Saturday, March 27, 2010

Finally Building

Floor and wall! Or, at least, part of a wall. In the background you see Juan and Cesar putting insulation in the ceiling, so that someday one of us will be able to have a conversation downstairs without having the other one hear every word upstairs. The metal studs are making it look like a prison right now, but it will be a real wall with real doors before you know it.

We had to avert our eyes and hide upstairs when Cesar and Gallo took a sawzall to the supporting wall yesterday, despite the fact that they were doing it on purpose and with a frame build, but all went well, and we will be able to enter our new bathroom.
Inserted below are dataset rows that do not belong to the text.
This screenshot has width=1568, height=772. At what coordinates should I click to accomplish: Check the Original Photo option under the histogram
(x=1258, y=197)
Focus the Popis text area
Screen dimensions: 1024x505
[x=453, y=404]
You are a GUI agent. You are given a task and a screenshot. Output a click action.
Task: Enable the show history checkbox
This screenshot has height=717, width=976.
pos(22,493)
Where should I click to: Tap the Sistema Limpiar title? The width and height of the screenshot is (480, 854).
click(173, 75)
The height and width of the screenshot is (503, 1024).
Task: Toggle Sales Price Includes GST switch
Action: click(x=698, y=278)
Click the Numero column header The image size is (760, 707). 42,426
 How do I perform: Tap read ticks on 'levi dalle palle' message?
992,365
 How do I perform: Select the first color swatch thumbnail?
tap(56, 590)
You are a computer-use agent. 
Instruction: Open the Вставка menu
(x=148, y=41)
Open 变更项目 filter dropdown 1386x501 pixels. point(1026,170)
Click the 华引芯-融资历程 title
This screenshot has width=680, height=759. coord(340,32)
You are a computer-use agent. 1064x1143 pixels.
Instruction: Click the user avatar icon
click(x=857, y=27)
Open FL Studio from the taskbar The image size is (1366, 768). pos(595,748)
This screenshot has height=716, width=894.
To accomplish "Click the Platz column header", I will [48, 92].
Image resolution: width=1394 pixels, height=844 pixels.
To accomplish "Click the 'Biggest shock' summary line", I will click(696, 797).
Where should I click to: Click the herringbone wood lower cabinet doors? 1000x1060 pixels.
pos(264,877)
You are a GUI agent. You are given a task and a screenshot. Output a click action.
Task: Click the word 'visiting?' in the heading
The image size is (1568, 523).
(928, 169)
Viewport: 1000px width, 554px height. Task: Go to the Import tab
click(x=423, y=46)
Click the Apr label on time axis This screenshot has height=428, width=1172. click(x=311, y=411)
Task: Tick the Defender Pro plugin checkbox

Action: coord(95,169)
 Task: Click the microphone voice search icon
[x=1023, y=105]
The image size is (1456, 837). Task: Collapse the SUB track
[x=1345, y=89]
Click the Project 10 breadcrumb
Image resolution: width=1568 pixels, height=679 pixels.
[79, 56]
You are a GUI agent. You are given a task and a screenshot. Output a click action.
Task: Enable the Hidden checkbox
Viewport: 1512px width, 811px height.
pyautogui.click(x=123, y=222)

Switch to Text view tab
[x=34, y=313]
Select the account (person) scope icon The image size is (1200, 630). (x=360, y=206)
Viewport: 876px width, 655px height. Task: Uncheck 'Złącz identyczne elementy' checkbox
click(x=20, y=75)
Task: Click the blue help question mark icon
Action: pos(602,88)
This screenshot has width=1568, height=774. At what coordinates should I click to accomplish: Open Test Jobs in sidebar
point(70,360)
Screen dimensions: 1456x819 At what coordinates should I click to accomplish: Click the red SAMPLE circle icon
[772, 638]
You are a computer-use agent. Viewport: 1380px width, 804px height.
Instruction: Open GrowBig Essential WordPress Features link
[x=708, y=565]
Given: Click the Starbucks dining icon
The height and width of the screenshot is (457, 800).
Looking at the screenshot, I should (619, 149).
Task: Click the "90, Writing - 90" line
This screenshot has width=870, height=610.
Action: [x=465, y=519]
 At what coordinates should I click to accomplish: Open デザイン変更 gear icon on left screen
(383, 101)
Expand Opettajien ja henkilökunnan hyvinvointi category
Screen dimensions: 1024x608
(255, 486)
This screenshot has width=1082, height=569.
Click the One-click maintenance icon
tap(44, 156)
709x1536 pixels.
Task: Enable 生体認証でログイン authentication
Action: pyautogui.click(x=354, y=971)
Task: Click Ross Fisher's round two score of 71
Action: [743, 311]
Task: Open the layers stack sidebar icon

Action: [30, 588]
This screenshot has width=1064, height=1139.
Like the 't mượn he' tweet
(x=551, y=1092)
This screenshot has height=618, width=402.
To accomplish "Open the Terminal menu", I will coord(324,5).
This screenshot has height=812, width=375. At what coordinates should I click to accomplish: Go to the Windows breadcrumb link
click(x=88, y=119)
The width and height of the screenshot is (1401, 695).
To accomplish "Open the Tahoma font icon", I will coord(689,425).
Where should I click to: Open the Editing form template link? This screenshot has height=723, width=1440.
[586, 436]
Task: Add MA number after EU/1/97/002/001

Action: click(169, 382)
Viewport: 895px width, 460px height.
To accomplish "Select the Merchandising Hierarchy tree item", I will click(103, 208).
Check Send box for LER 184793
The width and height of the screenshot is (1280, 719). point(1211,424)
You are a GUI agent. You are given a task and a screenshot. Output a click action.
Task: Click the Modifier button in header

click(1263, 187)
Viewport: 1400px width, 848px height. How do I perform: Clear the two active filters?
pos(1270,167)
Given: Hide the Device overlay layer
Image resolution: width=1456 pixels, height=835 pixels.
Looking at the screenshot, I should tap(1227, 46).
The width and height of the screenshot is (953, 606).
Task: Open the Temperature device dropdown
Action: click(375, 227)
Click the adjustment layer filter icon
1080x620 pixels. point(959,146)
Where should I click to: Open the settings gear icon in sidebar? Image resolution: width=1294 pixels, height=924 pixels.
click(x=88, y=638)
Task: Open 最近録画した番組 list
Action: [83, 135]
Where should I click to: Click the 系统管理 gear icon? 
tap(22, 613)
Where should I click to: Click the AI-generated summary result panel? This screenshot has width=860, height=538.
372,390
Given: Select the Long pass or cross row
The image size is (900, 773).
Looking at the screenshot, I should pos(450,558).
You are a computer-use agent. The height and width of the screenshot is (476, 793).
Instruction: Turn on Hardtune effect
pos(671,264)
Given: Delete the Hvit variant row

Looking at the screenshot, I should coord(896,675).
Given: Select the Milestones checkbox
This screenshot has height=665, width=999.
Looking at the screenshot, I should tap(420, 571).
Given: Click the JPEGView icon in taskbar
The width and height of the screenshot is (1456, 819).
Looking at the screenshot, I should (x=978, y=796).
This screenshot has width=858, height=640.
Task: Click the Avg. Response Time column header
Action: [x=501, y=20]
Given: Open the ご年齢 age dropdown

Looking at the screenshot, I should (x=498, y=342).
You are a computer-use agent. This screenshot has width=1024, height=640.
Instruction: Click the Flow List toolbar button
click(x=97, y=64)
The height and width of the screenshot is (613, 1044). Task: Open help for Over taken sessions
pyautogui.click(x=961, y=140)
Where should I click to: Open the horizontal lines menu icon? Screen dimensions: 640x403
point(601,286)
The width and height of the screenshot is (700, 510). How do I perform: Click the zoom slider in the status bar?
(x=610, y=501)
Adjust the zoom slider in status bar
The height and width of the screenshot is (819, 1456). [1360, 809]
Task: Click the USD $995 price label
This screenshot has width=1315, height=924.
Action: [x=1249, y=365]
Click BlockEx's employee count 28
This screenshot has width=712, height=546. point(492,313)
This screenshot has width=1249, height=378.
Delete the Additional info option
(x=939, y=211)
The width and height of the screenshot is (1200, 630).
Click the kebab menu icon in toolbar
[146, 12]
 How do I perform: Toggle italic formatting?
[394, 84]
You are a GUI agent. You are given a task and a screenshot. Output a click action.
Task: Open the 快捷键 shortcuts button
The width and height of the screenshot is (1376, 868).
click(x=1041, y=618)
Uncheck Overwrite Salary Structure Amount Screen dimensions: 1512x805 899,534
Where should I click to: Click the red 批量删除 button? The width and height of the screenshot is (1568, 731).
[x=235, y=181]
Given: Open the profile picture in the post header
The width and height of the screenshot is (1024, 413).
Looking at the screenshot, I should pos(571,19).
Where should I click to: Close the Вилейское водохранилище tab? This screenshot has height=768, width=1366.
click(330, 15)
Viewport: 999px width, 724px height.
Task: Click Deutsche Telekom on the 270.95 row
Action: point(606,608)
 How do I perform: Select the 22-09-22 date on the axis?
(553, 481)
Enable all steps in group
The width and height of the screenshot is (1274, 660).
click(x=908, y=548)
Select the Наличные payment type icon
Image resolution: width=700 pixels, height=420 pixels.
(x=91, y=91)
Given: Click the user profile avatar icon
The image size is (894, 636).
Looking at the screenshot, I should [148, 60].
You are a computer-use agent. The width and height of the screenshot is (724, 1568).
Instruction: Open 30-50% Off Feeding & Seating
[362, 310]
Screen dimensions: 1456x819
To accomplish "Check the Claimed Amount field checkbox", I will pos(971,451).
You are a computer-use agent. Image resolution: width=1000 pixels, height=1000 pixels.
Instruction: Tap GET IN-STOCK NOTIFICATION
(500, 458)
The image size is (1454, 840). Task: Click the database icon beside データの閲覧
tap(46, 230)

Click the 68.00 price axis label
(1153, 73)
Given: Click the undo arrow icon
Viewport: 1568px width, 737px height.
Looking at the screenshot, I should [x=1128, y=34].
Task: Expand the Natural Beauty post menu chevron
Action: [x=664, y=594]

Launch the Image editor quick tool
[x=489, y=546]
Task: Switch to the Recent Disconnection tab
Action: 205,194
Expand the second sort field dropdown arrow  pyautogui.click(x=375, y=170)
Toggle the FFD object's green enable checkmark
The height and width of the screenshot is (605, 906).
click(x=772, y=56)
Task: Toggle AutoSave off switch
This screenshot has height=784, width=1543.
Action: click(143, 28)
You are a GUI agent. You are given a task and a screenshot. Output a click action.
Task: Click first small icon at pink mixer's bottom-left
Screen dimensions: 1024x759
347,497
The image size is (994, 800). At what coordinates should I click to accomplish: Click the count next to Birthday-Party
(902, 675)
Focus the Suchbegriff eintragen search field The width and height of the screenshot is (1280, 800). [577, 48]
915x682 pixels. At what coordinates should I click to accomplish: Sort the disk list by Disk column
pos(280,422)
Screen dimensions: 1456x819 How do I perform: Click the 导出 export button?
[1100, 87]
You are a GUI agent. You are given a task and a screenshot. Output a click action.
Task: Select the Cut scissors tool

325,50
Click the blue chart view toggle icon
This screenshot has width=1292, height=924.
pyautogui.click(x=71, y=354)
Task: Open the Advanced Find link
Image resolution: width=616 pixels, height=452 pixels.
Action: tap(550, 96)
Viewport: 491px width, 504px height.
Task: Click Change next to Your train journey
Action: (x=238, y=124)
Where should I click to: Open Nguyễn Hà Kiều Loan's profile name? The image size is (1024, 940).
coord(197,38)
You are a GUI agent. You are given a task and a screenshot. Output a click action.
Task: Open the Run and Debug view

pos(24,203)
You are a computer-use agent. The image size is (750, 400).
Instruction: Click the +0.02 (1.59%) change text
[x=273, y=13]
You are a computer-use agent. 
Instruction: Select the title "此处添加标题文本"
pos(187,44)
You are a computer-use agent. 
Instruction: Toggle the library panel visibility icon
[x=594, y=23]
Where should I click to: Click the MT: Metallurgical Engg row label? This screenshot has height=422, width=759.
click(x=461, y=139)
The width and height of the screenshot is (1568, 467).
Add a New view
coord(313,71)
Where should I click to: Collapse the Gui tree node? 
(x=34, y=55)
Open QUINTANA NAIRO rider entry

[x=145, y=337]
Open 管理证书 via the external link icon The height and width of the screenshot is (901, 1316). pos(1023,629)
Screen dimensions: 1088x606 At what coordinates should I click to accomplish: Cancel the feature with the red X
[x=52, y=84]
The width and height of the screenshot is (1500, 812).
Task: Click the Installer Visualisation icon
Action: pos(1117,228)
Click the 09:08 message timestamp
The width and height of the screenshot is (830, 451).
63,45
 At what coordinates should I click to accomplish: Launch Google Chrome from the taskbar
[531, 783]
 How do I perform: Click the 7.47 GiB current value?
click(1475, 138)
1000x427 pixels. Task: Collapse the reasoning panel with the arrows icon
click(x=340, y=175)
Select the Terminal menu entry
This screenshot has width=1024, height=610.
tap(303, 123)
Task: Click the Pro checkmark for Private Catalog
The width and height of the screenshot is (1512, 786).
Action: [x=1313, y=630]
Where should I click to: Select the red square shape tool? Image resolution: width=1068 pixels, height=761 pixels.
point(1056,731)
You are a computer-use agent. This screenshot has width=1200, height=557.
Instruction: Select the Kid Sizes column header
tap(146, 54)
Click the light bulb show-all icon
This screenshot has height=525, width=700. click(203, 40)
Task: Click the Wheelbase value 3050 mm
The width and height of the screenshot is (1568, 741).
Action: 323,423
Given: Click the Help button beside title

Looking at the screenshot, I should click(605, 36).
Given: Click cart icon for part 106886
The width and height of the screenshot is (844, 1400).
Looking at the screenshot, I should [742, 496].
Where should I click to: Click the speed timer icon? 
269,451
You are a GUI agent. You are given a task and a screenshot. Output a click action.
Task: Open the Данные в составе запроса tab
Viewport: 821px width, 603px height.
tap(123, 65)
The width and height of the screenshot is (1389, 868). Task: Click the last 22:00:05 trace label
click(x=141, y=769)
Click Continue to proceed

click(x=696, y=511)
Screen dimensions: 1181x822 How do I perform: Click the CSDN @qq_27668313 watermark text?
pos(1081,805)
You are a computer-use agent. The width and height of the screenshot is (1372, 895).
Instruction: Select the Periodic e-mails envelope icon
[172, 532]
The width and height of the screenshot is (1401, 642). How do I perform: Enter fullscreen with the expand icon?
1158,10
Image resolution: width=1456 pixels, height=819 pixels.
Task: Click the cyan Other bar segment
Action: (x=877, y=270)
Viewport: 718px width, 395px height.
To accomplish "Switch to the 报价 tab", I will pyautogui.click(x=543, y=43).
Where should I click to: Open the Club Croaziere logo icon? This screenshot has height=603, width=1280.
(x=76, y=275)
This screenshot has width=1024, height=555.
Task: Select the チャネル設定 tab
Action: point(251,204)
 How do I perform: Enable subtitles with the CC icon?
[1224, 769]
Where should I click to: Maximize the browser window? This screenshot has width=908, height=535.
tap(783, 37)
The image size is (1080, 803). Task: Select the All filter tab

Now that we are finally done ripping things out, I took an inventory of some of the things that we found in the walls of the house in the process of demolishment. Some of them were things you'd expect to find in a wall--ancient leftover wiring that no longer wires anything; an original (incredibly inefficient) heating duct that led from a coal furnace downstairs to heating grates in the hallways; an old gas line. Some of them were amusing or somewhat puzzling. A red plastic comb, such as a little girl might wear in her hair? I guess they had a seven-year-old do the plastering. The Daily News sports section from March 22, 1959? Newspaper has always been a fine building material.

The best ones, though, are pictured at right. A bottle of roach powder, not only encased in the wall but actually cemented in, and a cheese grater. How do you get a cheese grater into the wall? Why do you get a cheese grater into the wall?